Extracted information Start Marker
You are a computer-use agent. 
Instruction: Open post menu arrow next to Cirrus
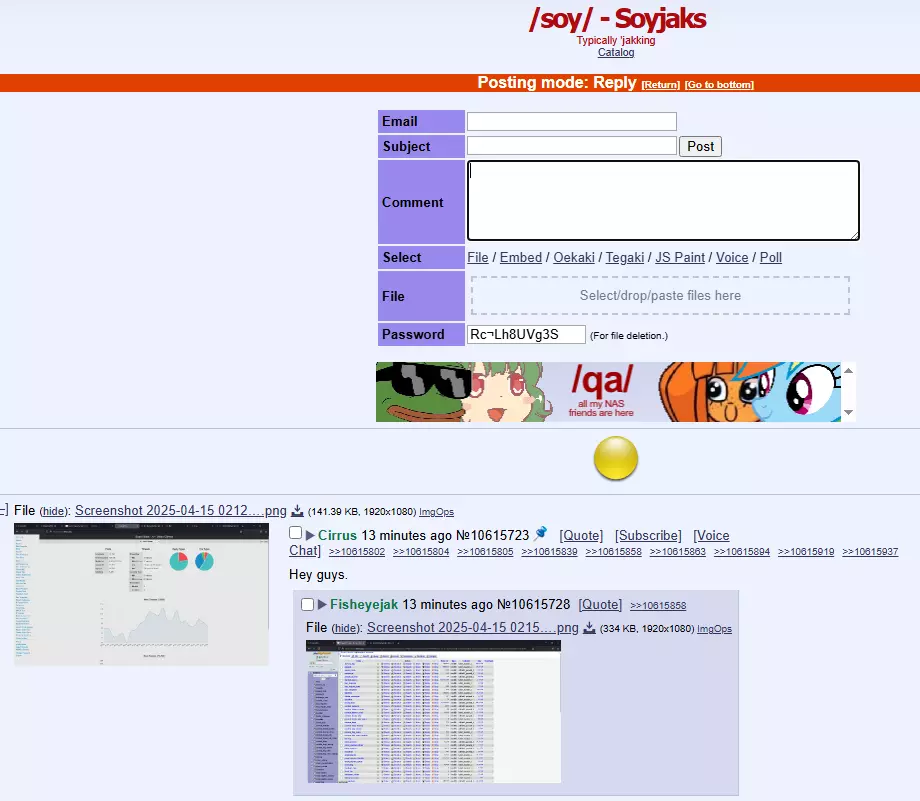pyautogui.click(x=310, y=536)
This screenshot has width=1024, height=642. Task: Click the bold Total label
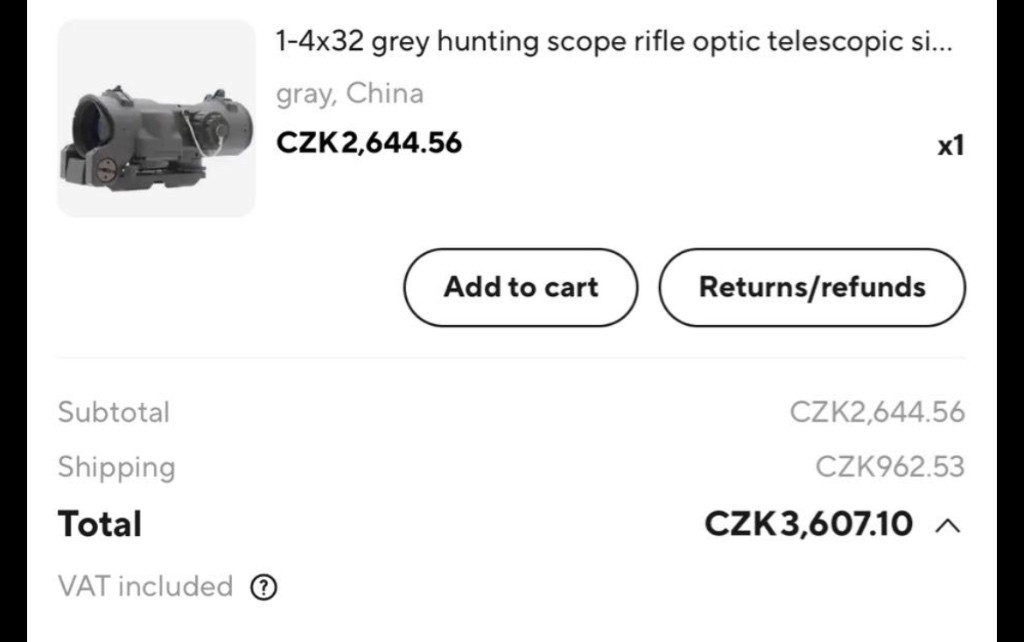point(100,524)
Extracted information End Marker
Set down exactly, and only, the lines from the one holding "This screenshot has" to the end of the records above, leaving every picture out.

# Solution to this problem:
This screenshot has width=1024, height=642. Task: Click the bold Total label
point(100,524)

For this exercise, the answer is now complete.